2004 book by Barbara Forrest and Paul R. Gross

Creationism's Trojan Horse: The Wedge of Intelligent Design is a 2004 book by Barbara Forrest and Paul R. Gross on the origins of intelligent design, specifically the Discovery Institute's Center for the Renewal of Science and Culture and its wedge strategy. The authors are highly critical of what they refer to as intelligent design creationism, and document the intelligent design movement's fundamentalist Christian origins and funding.

The book grew out of an essay, "The Wedge at Work: How Intelligent Design Creationism Is Wedging Its Way into the Cultural and Academic Mainstream" which Forrest wrote for the book Intelligent Design Creationism and Its Critics (2001) edited by Robert T. Pennock.

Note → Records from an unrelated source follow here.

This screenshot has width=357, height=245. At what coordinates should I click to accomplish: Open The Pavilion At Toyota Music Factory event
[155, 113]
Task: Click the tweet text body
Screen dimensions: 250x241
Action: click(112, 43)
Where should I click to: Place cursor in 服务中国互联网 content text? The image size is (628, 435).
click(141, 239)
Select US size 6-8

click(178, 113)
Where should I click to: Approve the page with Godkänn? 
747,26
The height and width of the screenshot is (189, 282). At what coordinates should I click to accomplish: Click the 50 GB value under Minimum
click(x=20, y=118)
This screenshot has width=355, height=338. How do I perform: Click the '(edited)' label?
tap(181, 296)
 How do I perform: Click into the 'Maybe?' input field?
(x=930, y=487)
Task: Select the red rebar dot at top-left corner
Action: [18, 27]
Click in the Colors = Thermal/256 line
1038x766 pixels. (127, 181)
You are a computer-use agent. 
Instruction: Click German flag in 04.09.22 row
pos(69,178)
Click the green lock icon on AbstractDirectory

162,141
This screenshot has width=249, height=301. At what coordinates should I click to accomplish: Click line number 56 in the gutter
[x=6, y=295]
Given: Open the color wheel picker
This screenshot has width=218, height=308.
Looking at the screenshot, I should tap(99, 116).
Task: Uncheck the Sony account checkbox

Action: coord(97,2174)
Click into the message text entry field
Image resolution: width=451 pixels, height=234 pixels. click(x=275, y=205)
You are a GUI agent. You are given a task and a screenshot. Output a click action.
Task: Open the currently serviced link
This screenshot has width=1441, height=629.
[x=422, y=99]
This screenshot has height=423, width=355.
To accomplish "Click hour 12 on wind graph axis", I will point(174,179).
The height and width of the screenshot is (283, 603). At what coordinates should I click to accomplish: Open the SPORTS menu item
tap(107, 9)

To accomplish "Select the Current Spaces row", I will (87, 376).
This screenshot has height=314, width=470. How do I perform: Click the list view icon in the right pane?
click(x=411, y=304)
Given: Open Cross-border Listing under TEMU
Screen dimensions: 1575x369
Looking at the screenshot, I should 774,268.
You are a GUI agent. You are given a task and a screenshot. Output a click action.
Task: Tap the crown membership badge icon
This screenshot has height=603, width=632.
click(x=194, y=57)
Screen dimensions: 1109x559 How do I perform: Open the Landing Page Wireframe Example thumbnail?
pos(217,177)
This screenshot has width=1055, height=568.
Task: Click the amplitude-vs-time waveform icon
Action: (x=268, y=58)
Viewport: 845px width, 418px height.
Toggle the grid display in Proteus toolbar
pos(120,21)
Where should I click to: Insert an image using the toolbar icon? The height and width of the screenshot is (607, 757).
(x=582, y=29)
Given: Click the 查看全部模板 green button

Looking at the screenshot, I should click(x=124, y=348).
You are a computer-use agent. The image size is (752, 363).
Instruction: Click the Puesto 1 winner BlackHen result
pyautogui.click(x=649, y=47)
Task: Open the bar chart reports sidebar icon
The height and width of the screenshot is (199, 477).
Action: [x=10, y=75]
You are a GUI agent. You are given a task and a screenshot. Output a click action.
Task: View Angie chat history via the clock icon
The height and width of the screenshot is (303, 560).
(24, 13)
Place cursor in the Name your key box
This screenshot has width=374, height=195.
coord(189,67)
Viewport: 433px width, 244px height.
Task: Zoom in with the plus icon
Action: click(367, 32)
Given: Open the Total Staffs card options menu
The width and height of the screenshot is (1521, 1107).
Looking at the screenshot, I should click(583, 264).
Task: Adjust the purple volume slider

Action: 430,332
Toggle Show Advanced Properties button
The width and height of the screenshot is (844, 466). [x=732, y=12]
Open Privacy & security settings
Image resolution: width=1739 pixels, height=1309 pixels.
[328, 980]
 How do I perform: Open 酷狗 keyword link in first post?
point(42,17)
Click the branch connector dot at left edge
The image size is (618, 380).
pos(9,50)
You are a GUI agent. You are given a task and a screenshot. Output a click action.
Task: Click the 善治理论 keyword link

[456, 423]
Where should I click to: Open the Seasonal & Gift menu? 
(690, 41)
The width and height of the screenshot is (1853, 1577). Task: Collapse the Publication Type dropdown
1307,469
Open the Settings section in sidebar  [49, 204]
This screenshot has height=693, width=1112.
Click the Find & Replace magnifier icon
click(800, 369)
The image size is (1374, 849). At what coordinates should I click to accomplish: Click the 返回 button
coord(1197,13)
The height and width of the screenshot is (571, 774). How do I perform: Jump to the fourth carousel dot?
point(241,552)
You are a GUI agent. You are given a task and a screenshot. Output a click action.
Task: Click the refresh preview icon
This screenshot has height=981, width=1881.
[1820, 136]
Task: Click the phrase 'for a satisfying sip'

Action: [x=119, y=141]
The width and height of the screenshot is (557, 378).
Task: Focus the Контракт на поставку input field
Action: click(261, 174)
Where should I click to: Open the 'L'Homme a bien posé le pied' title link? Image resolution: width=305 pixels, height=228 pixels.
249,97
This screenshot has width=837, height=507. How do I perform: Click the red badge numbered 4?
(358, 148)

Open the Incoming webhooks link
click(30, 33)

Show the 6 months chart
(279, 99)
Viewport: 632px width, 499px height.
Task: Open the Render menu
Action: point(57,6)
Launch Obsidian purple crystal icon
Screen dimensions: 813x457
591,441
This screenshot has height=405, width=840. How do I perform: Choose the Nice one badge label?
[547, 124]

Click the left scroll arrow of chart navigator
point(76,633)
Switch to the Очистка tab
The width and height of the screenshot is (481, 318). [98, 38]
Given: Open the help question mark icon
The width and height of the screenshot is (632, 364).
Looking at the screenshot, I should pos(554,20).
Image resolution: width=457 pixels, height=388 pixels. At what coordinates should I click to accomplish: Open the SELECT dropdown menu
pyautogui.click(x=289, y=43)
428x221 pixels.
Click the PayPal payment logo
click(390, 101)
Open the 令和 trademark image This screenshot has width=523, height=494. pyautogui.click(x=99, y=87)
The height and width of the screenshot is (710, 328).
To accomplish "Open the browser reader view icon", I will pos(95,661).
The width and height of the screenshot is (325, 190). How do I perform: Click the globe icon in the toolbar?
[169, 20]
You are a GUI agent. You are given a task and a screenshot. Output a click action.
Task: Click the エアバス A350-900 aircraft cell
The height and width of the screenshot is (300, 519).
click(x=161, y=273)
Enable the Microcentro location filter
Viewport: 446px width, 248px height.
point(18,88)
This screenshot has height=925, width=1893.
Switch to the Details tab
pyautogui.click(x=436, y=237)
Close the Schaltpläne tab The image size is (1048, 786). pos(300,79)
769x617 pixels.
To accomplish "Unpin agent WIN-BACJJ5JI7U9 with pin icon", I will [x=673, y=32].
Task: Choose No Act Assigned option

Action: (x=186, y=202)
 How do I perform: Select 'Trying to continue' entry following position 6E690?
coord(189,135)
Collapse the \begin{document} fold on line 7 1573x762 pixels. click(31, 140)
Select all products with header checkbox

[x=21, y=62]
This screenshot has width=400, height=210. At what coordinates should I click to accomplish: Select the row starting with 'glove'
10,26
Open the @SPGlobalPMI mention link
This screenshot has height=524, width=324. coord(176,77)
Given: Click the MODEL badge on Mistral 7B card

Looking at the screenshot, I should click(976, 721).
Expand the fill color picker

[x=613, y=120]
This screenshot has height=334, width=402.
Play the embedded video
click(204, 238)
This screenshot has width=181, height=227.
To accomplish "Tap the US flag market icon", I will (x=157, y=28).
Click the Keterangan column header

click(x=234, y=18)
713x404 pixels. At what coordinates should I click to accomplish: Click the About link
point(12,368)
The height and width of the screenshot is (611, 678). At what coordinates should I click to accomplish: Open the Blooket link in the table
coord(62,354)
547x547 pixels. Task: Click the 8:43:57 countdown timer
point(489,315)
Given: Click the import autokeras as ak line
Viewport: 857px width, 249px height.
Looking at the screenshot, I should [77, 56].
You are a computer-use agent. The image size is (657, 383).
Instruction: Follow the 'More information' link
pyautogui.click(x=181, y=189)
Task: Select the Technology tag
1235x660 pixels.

It is published by Oxford University Press and has a foreword by Steven Weinberg.

== Reviews ==
Michael Cavanaugh, President of the Institute on Religion in an Age of Science called the book "chilling", saying that "It lets one see how totalitarian religious thought can begin to take hold even of a multi-cultural free society." Karl Giberson, editor-in-chief of the Templeton Foundation's Science & Theology News chose it as the July's Editor's Choice and described it as a "remarkable analysis". Allan H. Harvey reviewed the book for Perspectives on Science and Christian Faith, the journal of the American Scientific Affiliation and criticized the authors' understanding of Christian theology, but wrote that "its thoroughness makes Creationism's Trojan Horse worth reading for those who are concerned about the movement's influence on public opinion and science education."

There were also positive reviews in the scientific literature, by Steve Olson in Science, by Rudolf A. Raff in Evolution & Development, by Barry Palevitz in BioScience and by Lawrence S. Lerner in Physics & Society.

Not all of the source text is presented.